不再是穷酸剑修的丁衔笛就算薅了不少余不焕的东西,也没有奢侈到买一身衣服花一半财产的大方,她还想着在九州置办些产业以备不时之需。
丁衔笛似乎想说些什么,最后还是点头了。
游扶泠:“想说什么别忍着,丑。”
一旁服侍的侍女笑了笑,很快掌柜的差人送来了这套衣裳,“真人好眼力。”
她介绍起来没完没了,游扶泠打断了她的话,指了指丁衔笛,“去给她换上。”
倦元嘉和换完衣裳的明菁下楼,正好看见被侍女围着的游扶泠。
偌大的成衣坊像是被某炼天宗首席弟子包下了,捧着衣裳的侍女鱼贯而入,屏风那一侧丁衔笛换上层层叠得的衣袍,漆黑的发柔顺垂下。
“这还是我们剑修倒插门吗?哪家贵族小姐?”
倦元嘉啧了一声,又转了一圈,问:“梅池呢?”
一旁的侍女机灵,这会便已记住几位真人的名字,“小真人也去换衣了。”
倦元嘉和明菁穿着同款衣袍,随便扫一t眼都看得出她们有瓜葛。
平日总是素装的明菁难得热闹了一番,口脂艳红,眉眼都缱绻了几分。
她极不习惯这样的装束,走两步都烦躁,又不肯把佩剑收入储物灵珠。
倦元嘉笑了半天,说她是土匪下山,被明菁掐青了耳朵才住嘴。
“游真人这么大气,是不是可以连我的也一块包了?”
梅池还在上边更衣,她死活不肯让侍女拆掉脑袋上两个包,加上力大无穷,还扛起了一个哭哭啼啼的侍女。
若不是祖今夕安慰得当,恐怕那侍女都要号啕大哭了。
梅池也很不好意思:“你别哭啦,我不想梳那么高的发髻,你给阿祖梳。”
祖今夕退开一步。
她极厌恶人类靠近,奈何命定饵人压制她轻轻松松,脆弱的丹修被轻而易举扒了外袍。
梅池拍了拍手,“给她换身亮一些的颜色,阿祖总是穿绿色,怎么不戴绿帽子呢。”
楼下的倦元嘉听见这句差点喷出一口茶,明菁看梅池和看自己妹妹一般,但明瑕还比梅池更省心。

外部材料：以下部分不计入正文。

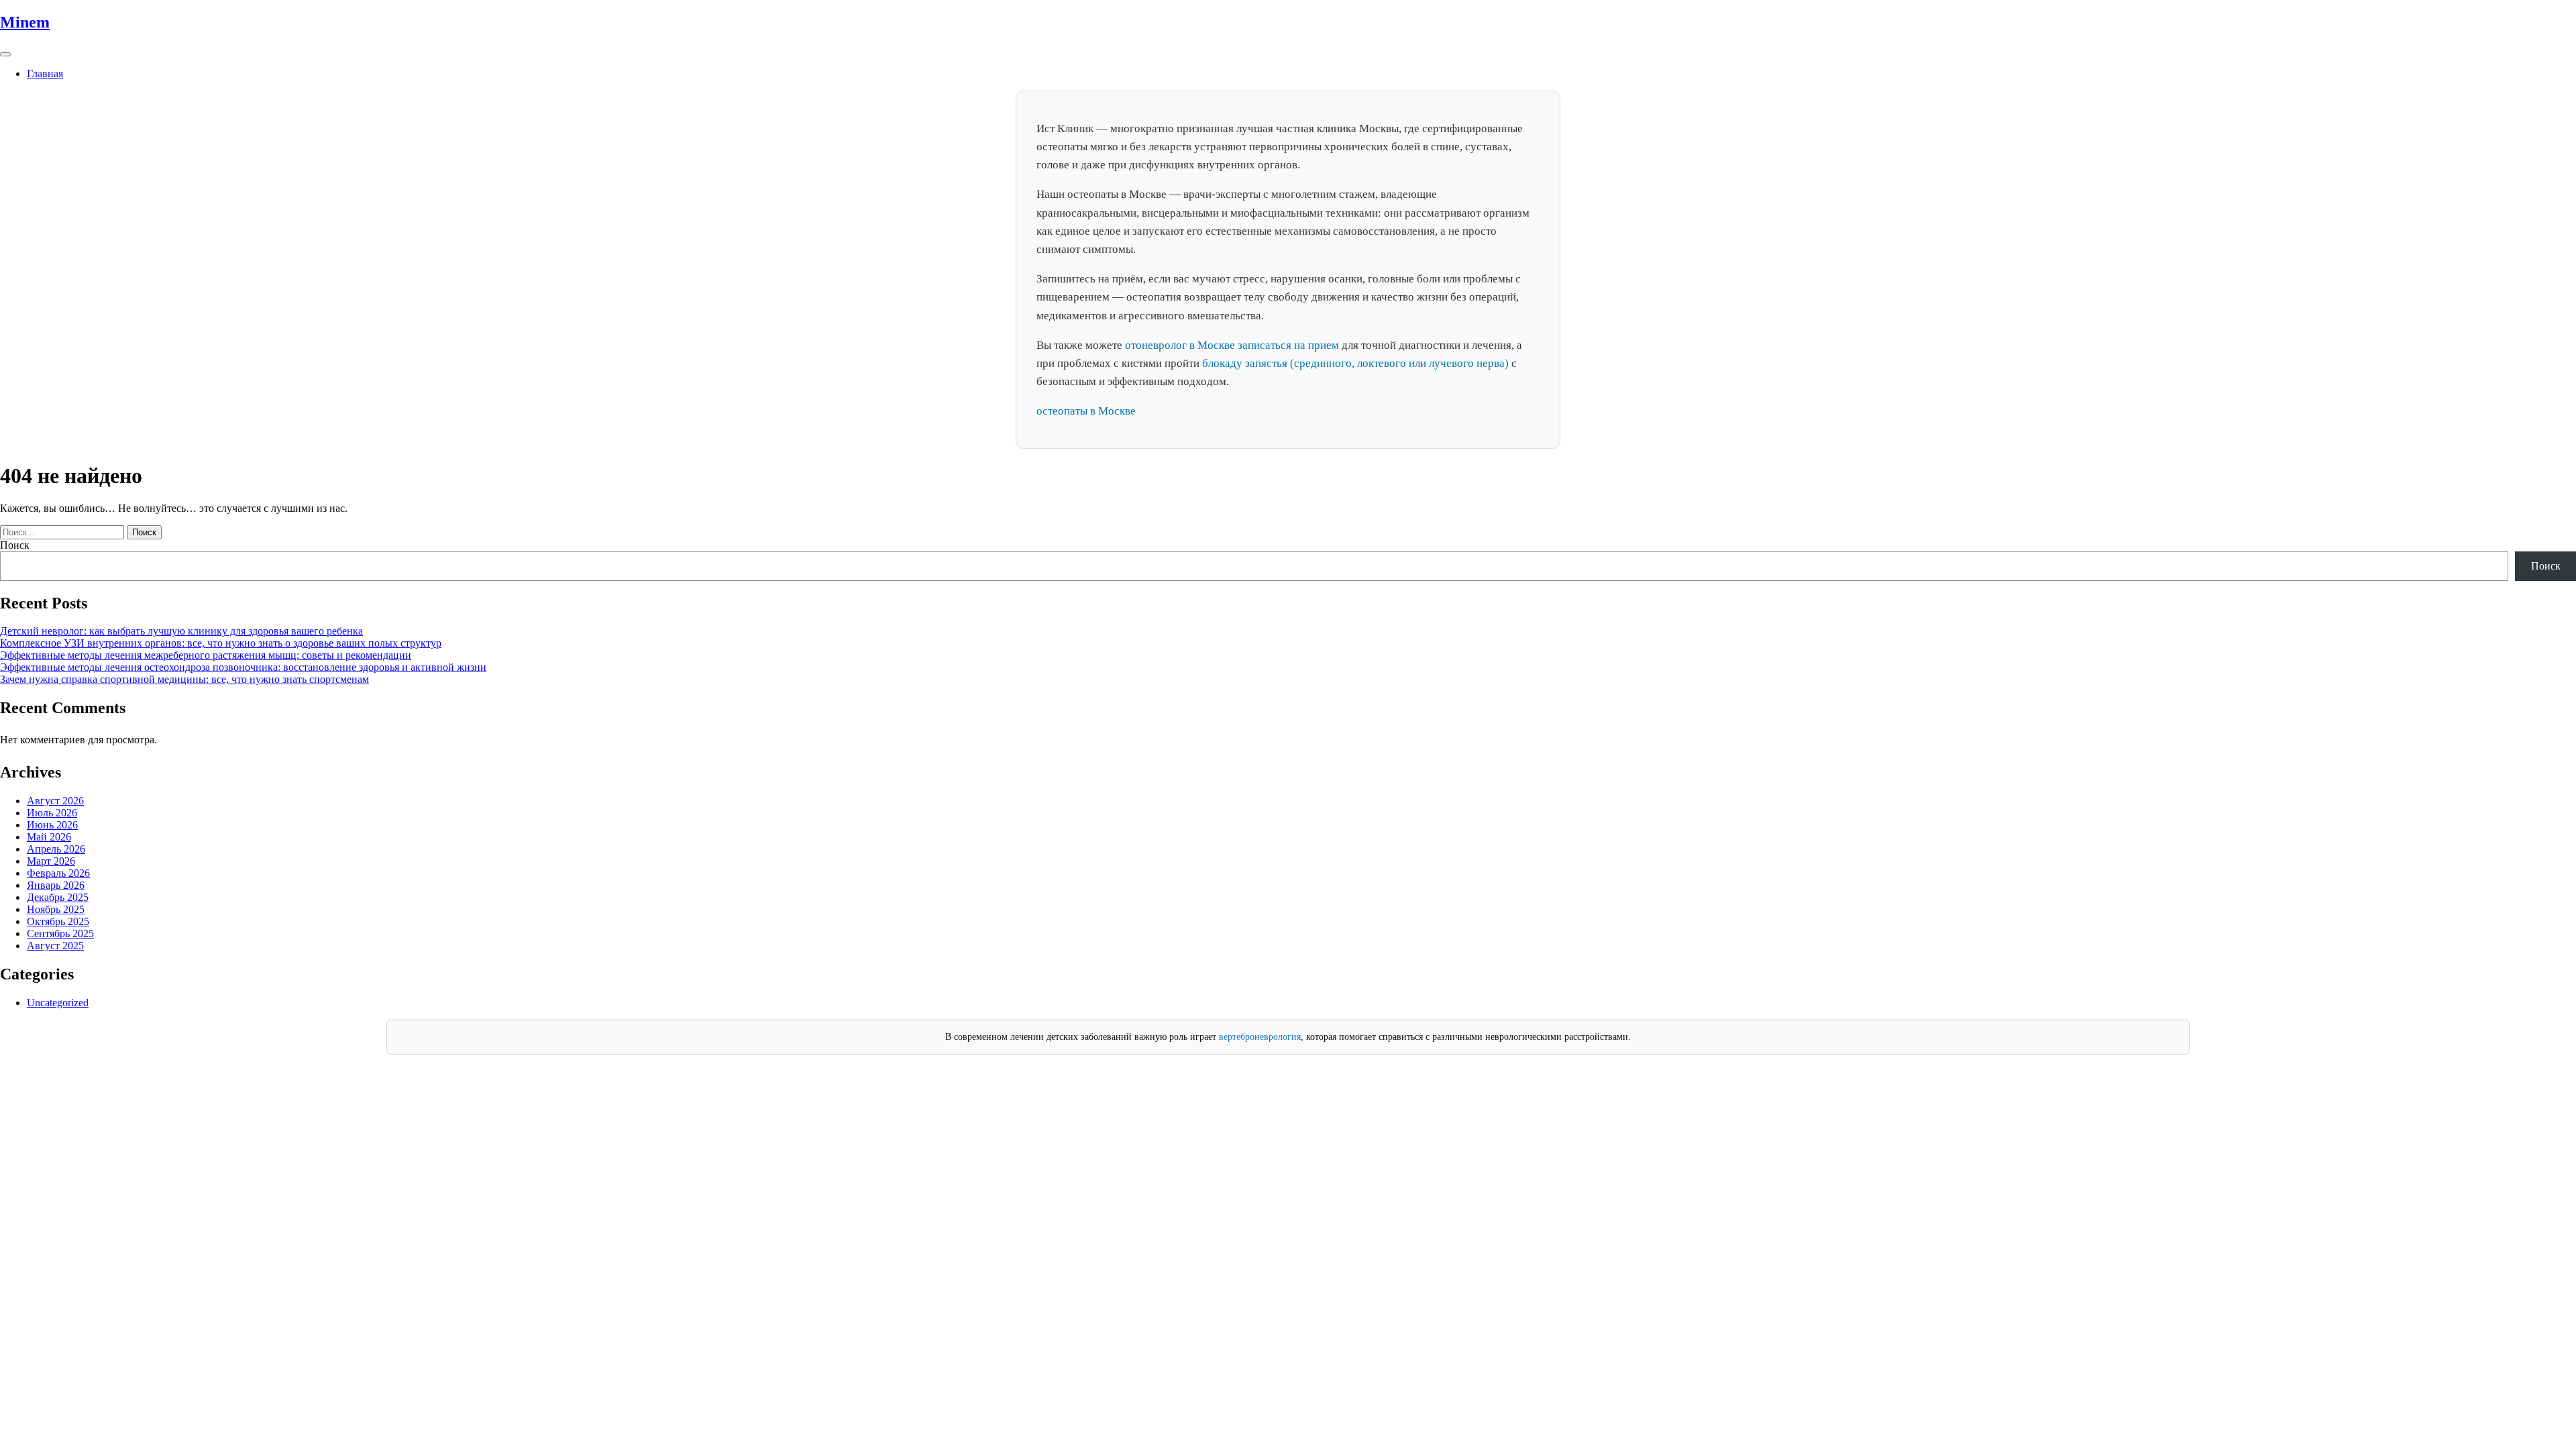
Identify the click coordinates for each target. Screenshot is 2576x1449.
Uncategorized (58, 1002)
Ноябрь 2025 (56, 909)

她看向游扶泠:“你们先去完成隐天司的任务,还是先和梅池去西海?”
祖今夕还在楼上饱受折磨,被侍女团团围住的丁衔笛在屏风后反客为主,指挥侍女们按照自己的心意递上配饰,不忘接话:“去西海,也不耽误任务。”
倦元嘉如今已是倦家主君,半个宗族的情报网都在她手上。